Alle 21 il club bolognese è già gremito di “piccole iene”, appellativo dietro cui si riconoscono ormai i fan più coriacei della band milanese.
A scaldare le loro orecchie ci pensa l’opening act, Andrea Biagioni, cantautore lucchese che aprirà tutte le date di questo tour – alcuni di voi lo ricorderanno nel talent show X-Factor tra le giovani promesse affidate al giudice Manuel Agnelli.
Dotato di buona tecnica e gran voce, Biagioni esegue quattro pezzi tra cui l’inedito ‘Via da me‘, ‘Il mare dentro‘ e ‘Crossroads‘, pezzo blues che ben mette in evidenza le sue doti alla chitarra e alla voce.

Sono le 21.45 circa quando le luci dell’Estragon, abbassandosi, fanno salire il boato del pubblico, smanioso di ascoltare i pezzi estratti dal doppio album dal vivo.
La band milanese, immutata nella formazione, si presenta con Manuel Agnelli (voce, chitarre e piano), Stefano Pilia (chitarre e cori), Xabier Iriondo (chitarre e strumentazioni analogiche), Roberto Dell’Era, (basso seconda voce e cori), Rodrigo D’Erasmo (violino, chitarre e cori) e Fabio Rondanini (batteria).
L’apertura del concerto è affidata a ‘Nè pani nè pesci‘, la scenografia è minimale e scurissima.
Ciò che colpisce sin dai primi pezzi è l’aumento impressionante di decibel in questo tour, e i primi pezzi tra cui ‘Qualche tipo di grandezza‘, ‘Il mio popolo si fa‘ e ‘Ballata per la mia piccola iena‘ lo dimostrano benissimo.
L’album “Folfiri o Folfox” è stato suonato praticamente per intero, eccezion fatta per ‘Lasciati ingannare (una volta ancora)‘.
Scelta azzeccatissima questa, che se sulla carta poteva sembrare azzardata, dal vivo invece rende oltremodo.
Manuel e soci infatti hanno saputo riportare dal vivo quella cupa, spessa e intimissima atmosfera che pervade e si districa in tutto il disco.
Impressionanti i momenti più selvaggi e creativi come ‘Cetuximab‘, ‘San Miguel‘, ‘Folfiri o Folfox‘, ‘Fra i non viventi vivremo noi‘, che dimostrano come questi sei artisti si approccino alla musica in modo professionale, estroso e diretto, rendendolo agli occhi di chi guarda quasi un gioco.

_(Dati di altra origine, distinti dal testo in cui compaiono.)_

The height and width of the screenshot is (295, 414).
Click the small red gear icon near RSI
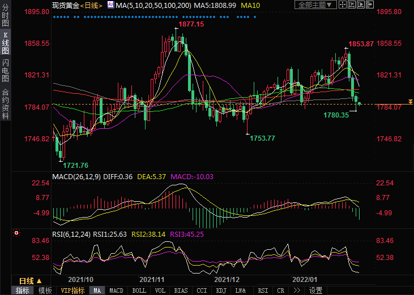(16, 233)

Ben riusciti anche i momenti solistici, in cui gli acuti di Manuel Agnelli allungano verso l’alto, quasi volesse giungere in cielo – ‘L’odore della giacca di mio padre‘, ‘Se io fossi il giudice‘ e ‘Grande‘ su tutte.
Non sono certo mancati momenti in cui la band ha ripescato cavalli di battaglia dal passato, come ‘Costruire per distruggere‘, ‘Padania‘, ‘Tutti gli uomini del presidente‘, ‘Ci sono molti modi‘, l’immancabile ‘Male di Miele‘, ‘La verità che ricordavo‘ e a chiudere ‘Bye Bye Bombay‘.

Quello a cui abbiamo assistito è stato un concerto tiratissimo, dal sound robusto e ruvido.
I pochi momenti acustici hanno dato la possibilità di riflettere sul vero messaggio di “Folfiri o Folfox”, l’impotenza della vita difronte a determinate patologie, a momenti bui della vita e la necessità di reagire in un qualunque modo.
Ultimamente mi è capitato di leggere da più parti che gli Afterhours sono diventati la band di Manuel Agnelli, personaggio emblematico e carismatico, amato e odiato oramai dentro e fuori l’ambiente indie italiano.
Credo invece che Manuel sia una bandiera di un mondo sommerso, che per affermarsi ha lottato per anni. È oggi il leader indiscusso degli Afterhours, il capitano di una squadra di professionisti, il numero dieci: un personaggio che fa delle scelte, porta avanti delle idee e quando scende in campo, insieme alla sua squadra, fa la differenza.